#### [Work to be completed]
After locating the line with "The width and" in the entries below, set down exactly that line and each one after it to the end, skipping pictures.

+++

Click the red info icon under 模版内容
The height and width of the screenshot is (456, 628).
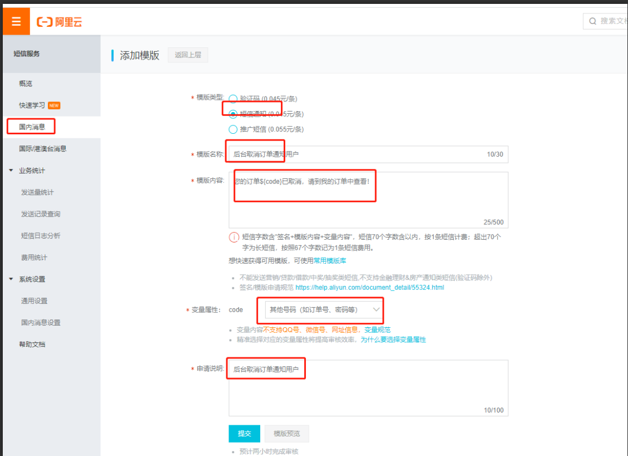[x=234, y=237]
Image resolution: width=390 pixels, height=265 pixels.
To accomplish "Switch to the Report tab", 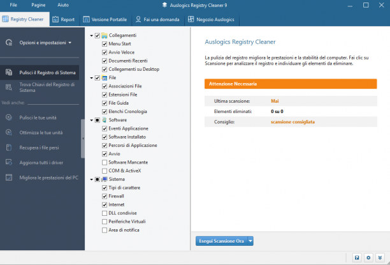I will click(x=64, y=19).
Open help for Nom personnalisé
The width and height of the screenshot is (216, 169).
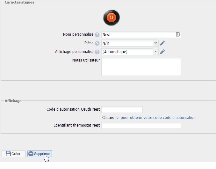click(97, 35)
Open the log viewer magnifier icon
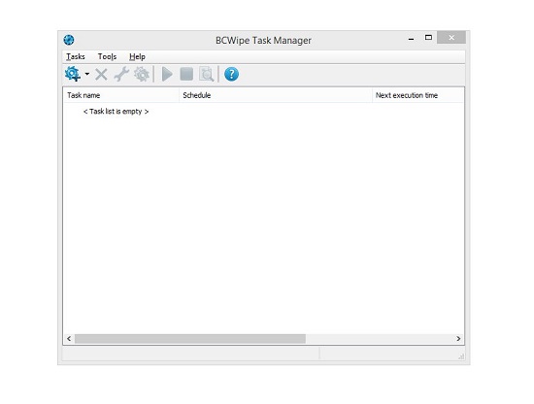This screenshot has width=534, height=404. pos(207,74)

+++

#### [Worked solution]
The width and height of the screenshot is (216, 169).
click(97, 35)
Open the log viewer magnifier icon
This screenshot has width=534, height=404. pos(207,74)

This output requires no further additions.